Exercise brief: With pictures left out, only the lines from the one containing "The height and width of the screenshot is (868, 1389)." through the end of the records should be reproduced exactly, please.

---*---

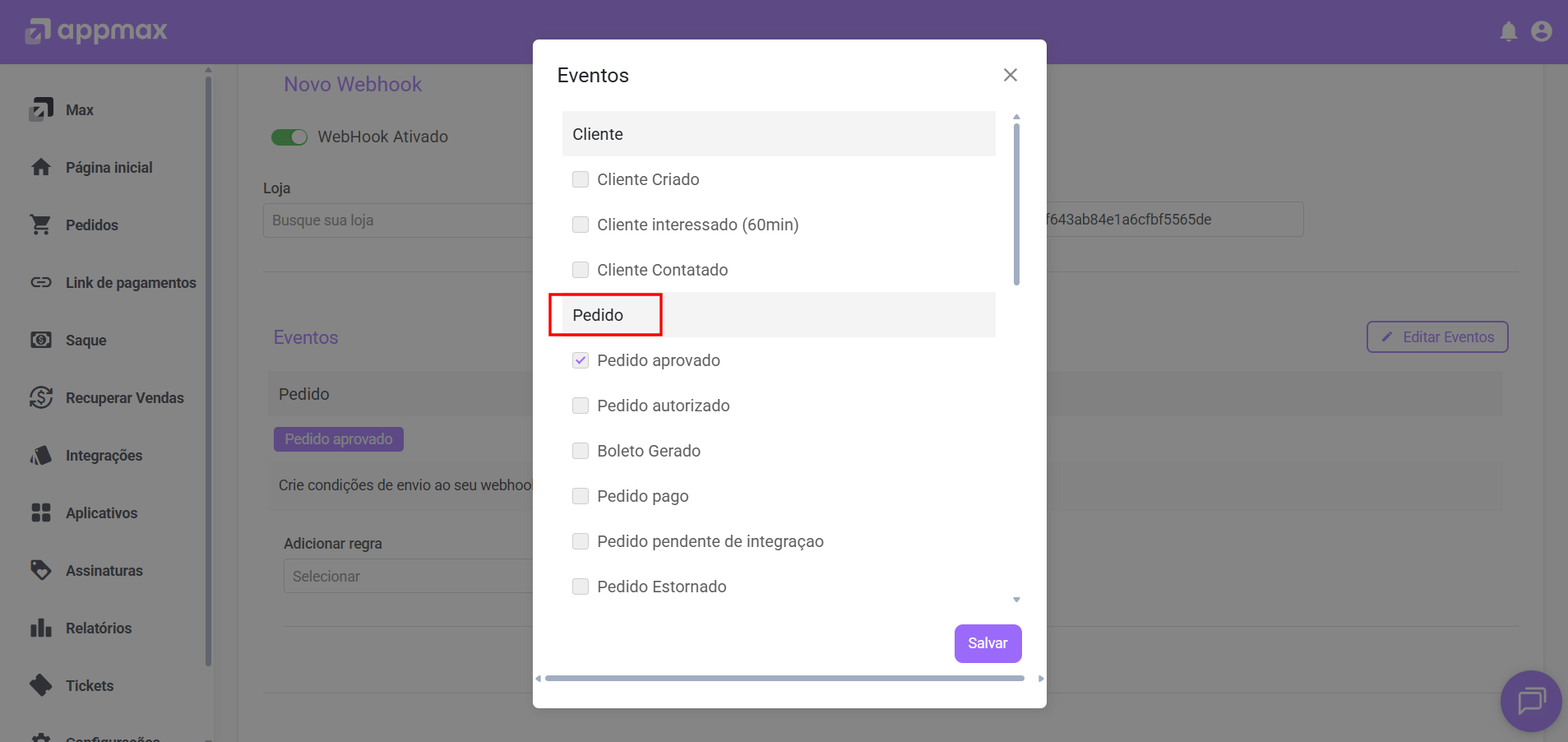
Task: Click the Recuperar Vendas icon
Action: tap(40, 397)
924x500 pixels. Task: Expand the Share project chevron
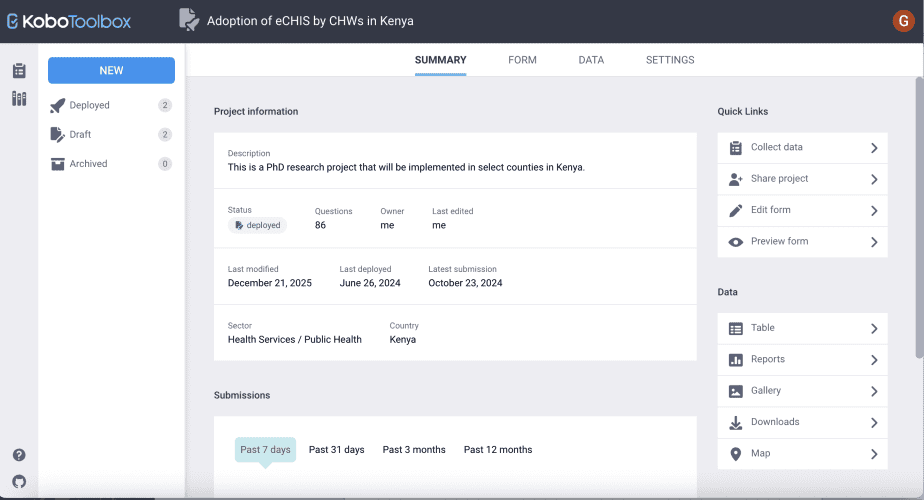click(x=873, y=180)
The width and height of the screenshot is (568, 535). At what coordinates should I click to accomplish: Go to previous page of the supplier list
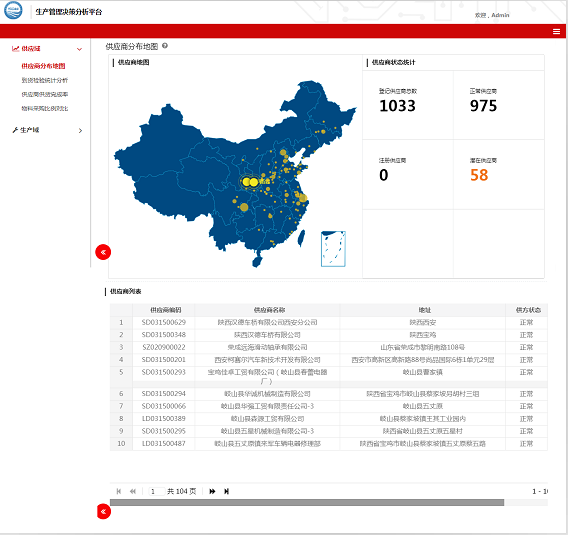(133, 491)
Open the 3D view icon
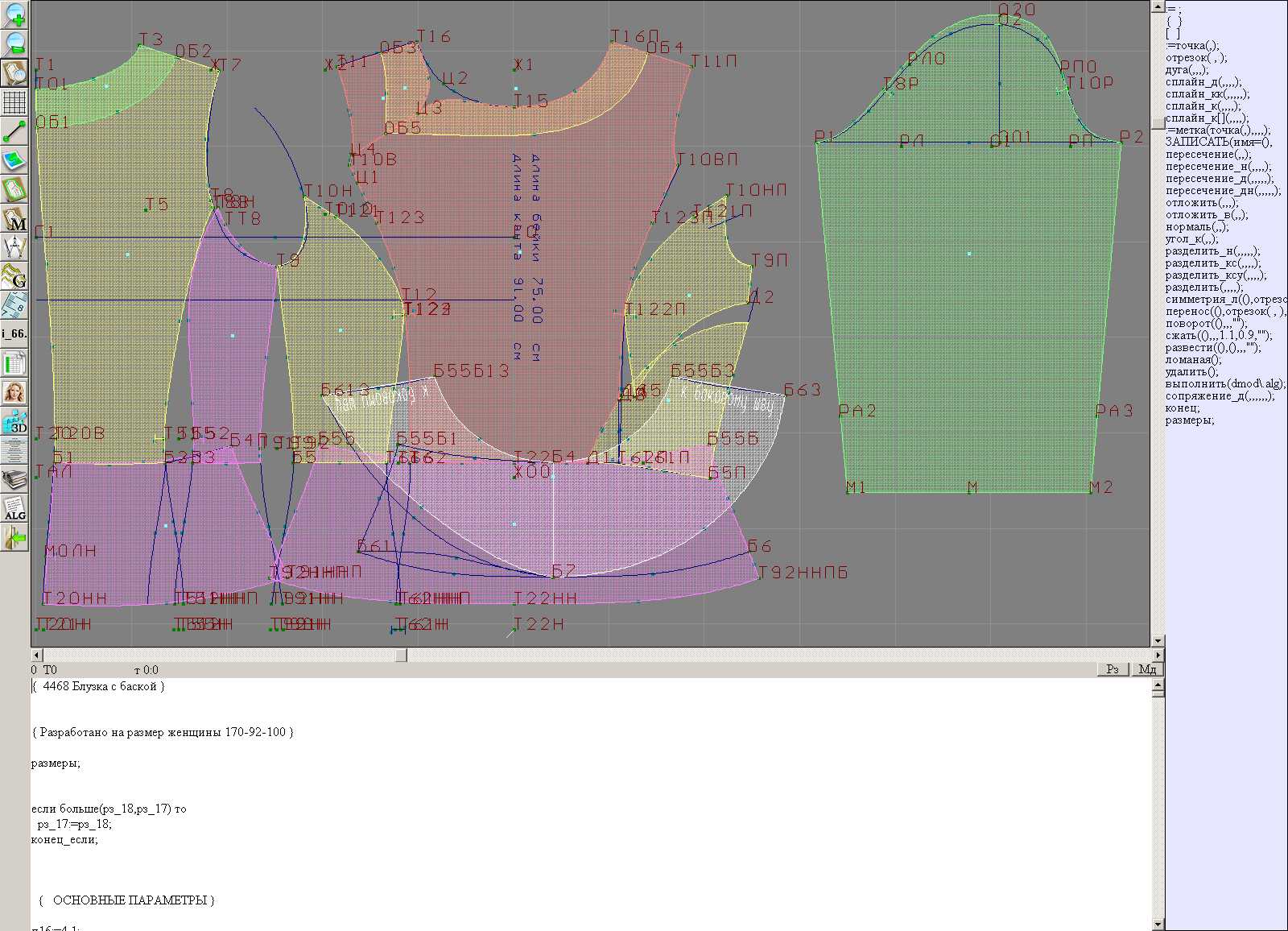The width and height of the screenshot is (1288, 931). (14, 421)
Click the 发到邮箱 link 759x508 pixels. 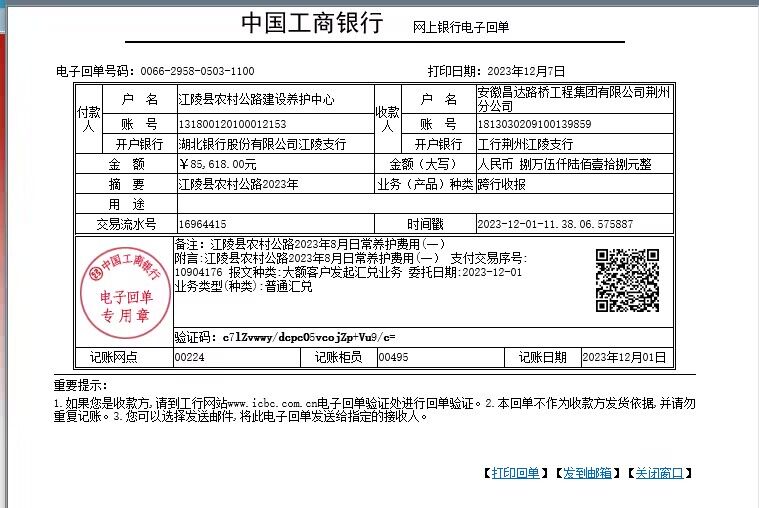[587, 473]
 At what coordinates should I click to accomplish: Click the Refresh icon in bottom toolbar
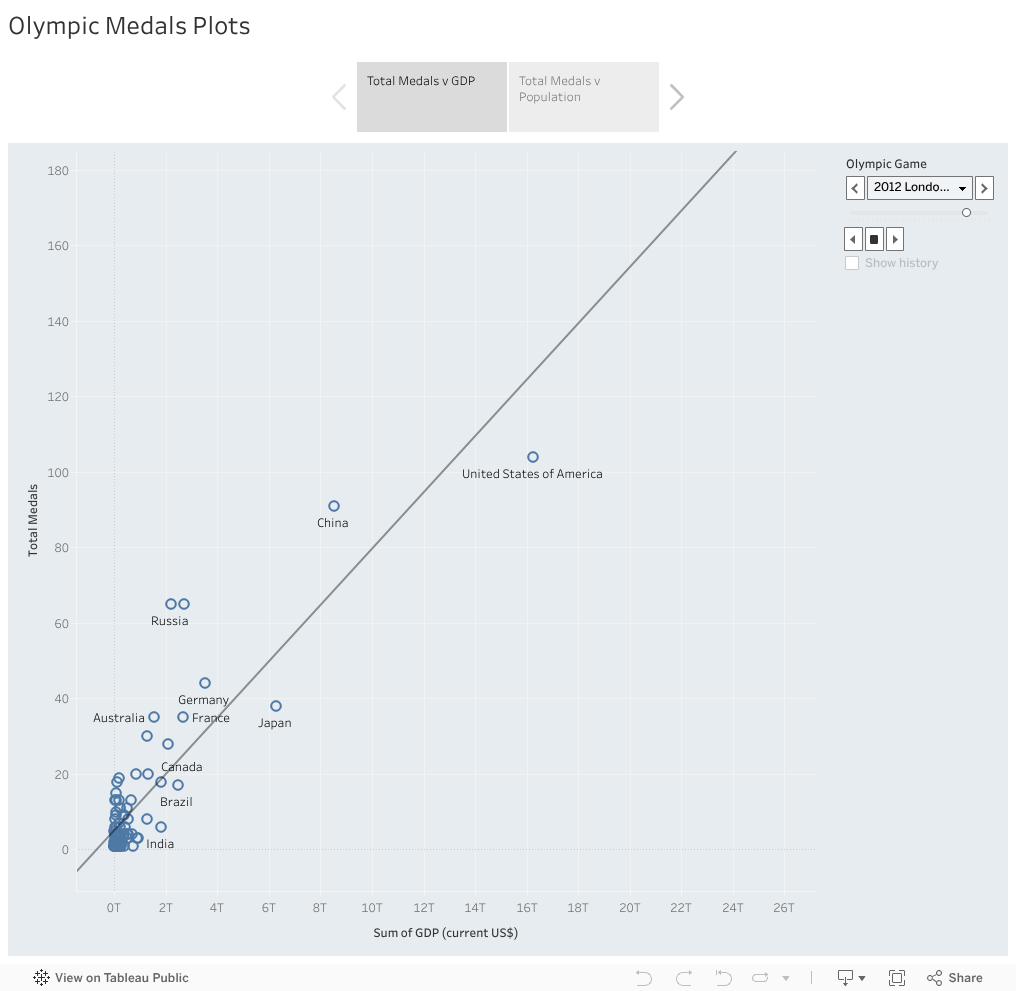762,978
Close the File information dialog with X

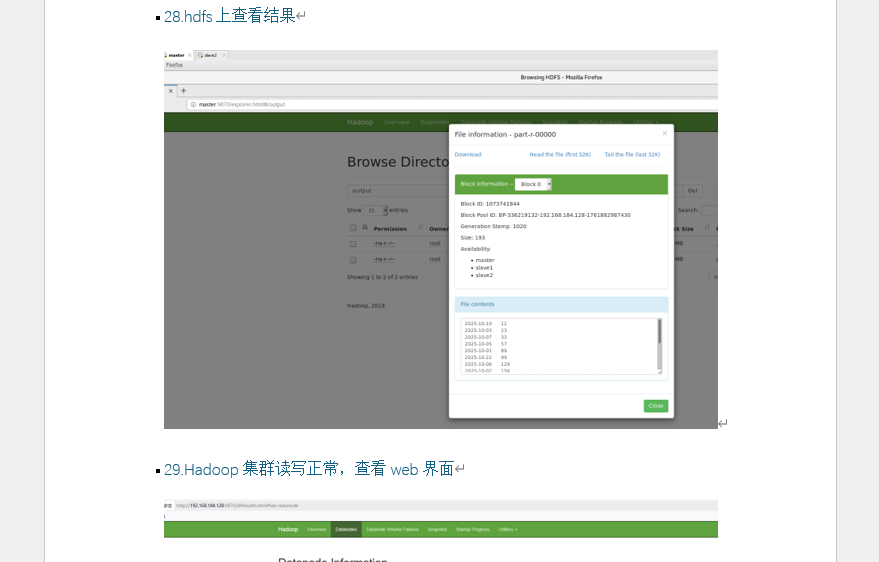(x=664, y=133)
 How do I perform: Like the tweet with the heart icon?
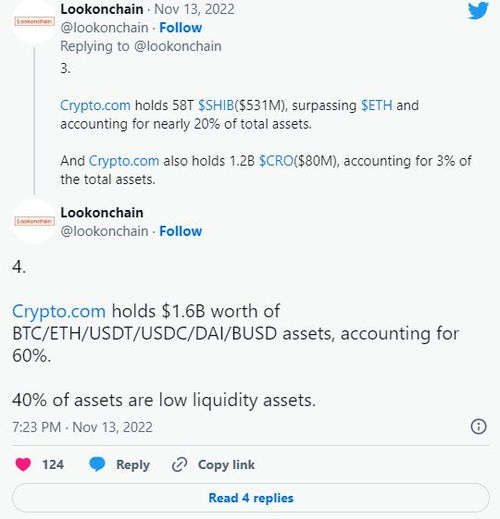23,464

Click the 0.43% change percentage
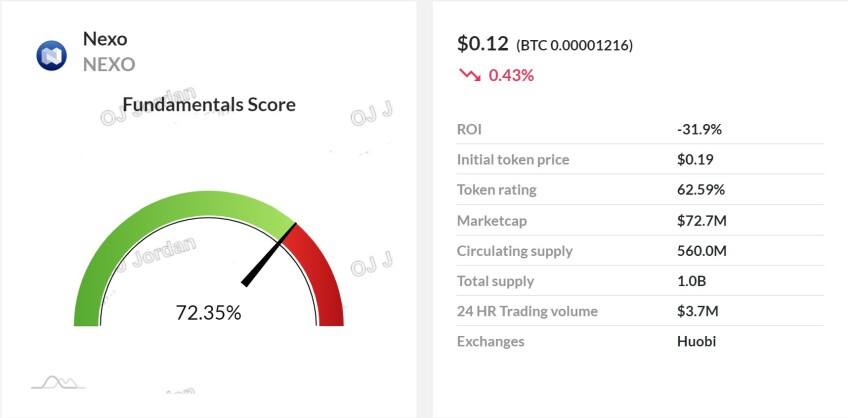click(511, 75)
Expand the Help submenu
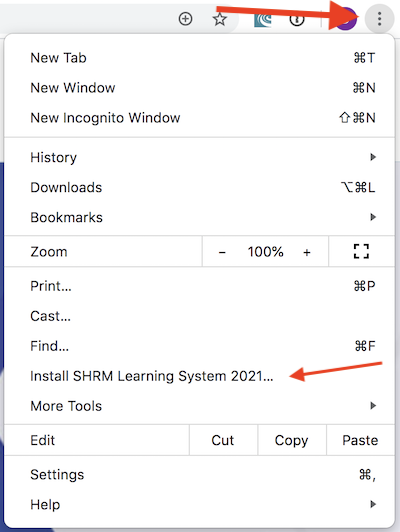The image size is (400, 532). (x=199, y=504)
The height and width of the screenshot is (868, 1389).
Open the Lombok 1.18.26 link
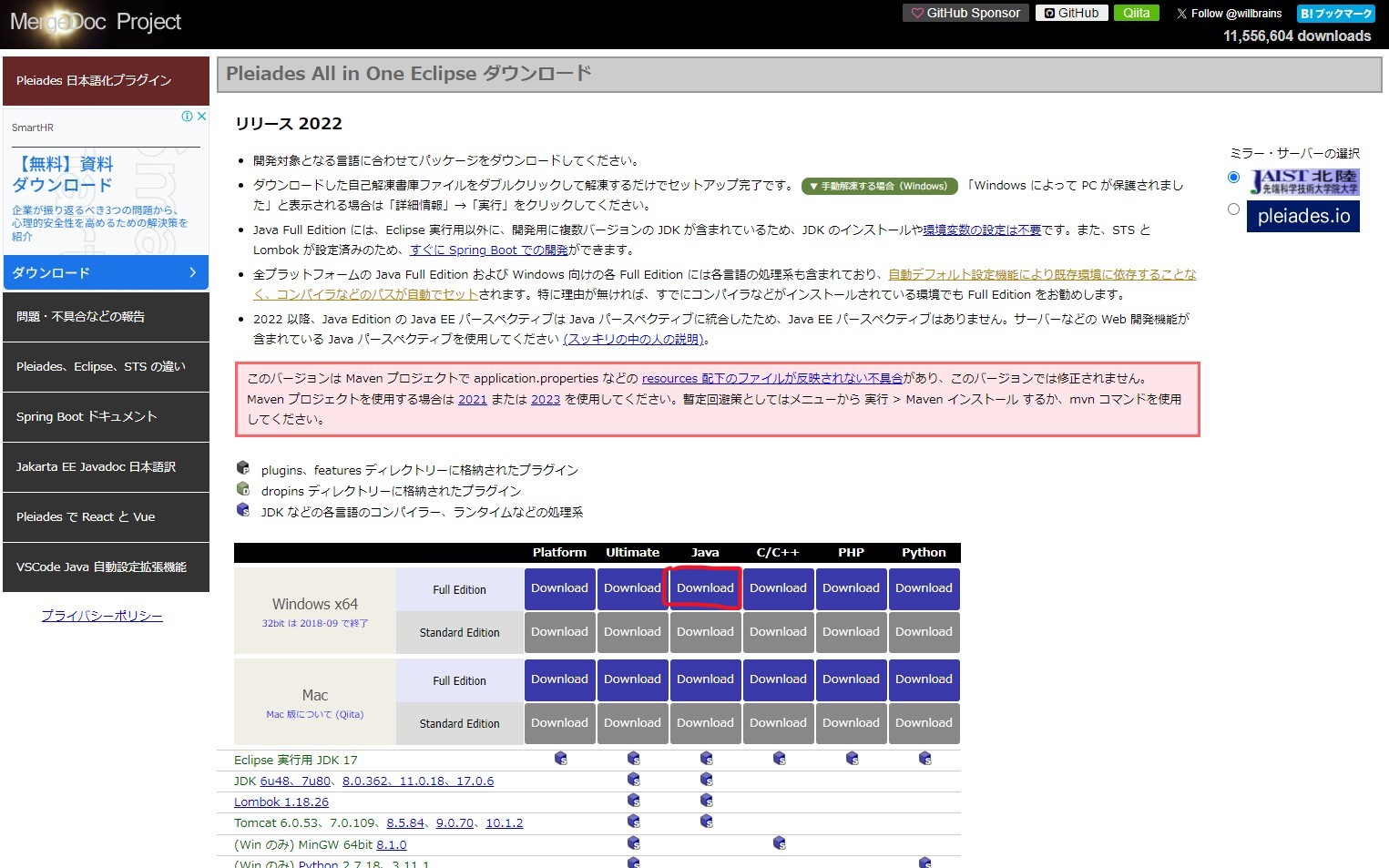tap(281, 802)
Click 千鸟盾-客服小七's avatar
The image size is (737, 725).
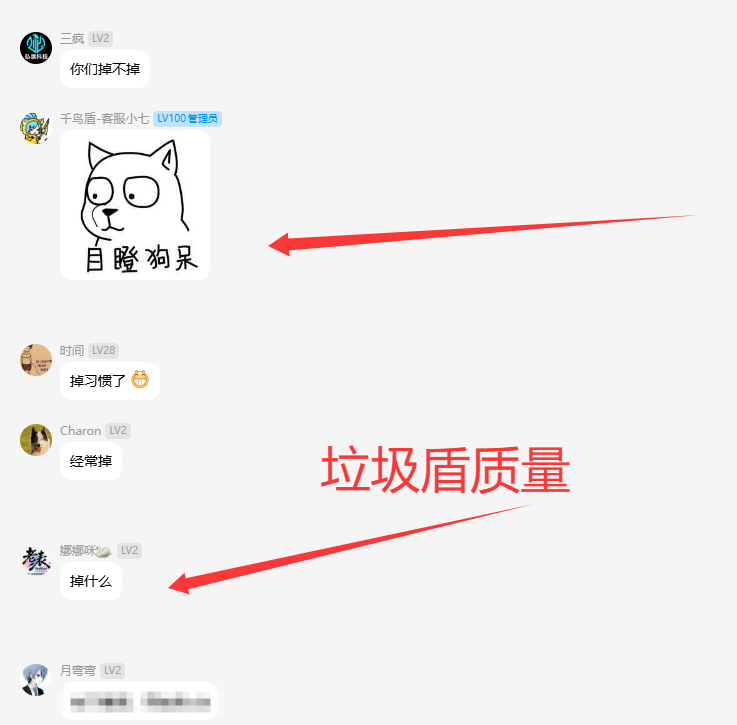(x=36, y=128)
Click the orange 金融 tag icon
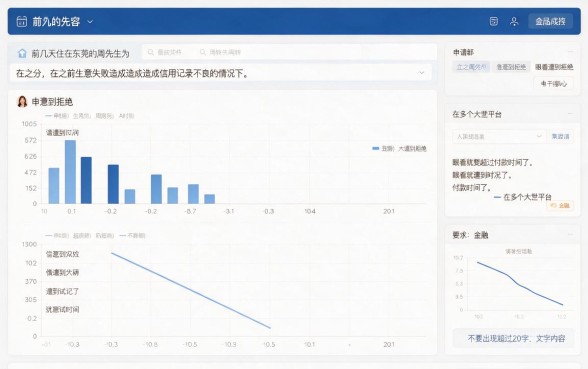This screenshot has height=369, width=588. (554, 206)
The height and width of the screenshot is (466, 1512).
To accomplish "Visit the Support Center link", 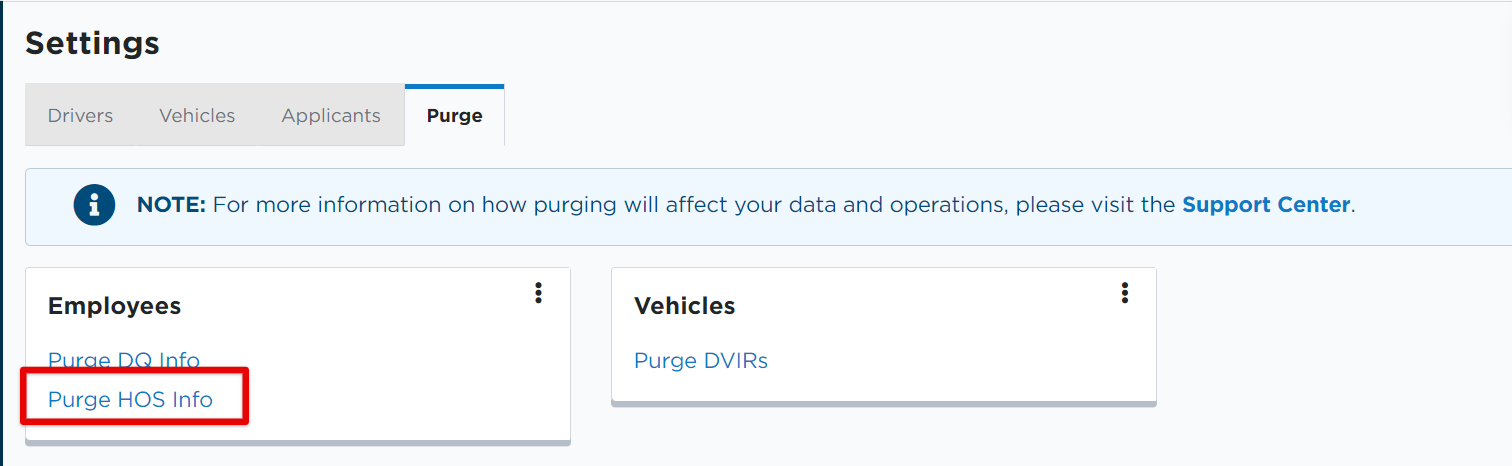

---*---

Response area:
The height and width of the screenshot is (868, 1389).
Open the Lombok 1.18.26 link
tap(281, 802)
Click 千鸟盾-客服小七's avatar
The image size is (737, 725).
(x=36, y=128)
Click the orange 金融 tag icon
This screenshot has height=369, width=588. (554, 206)
The height and width of the screenshot is (466, 1512).
To accomplish "Visit the Support Center link", 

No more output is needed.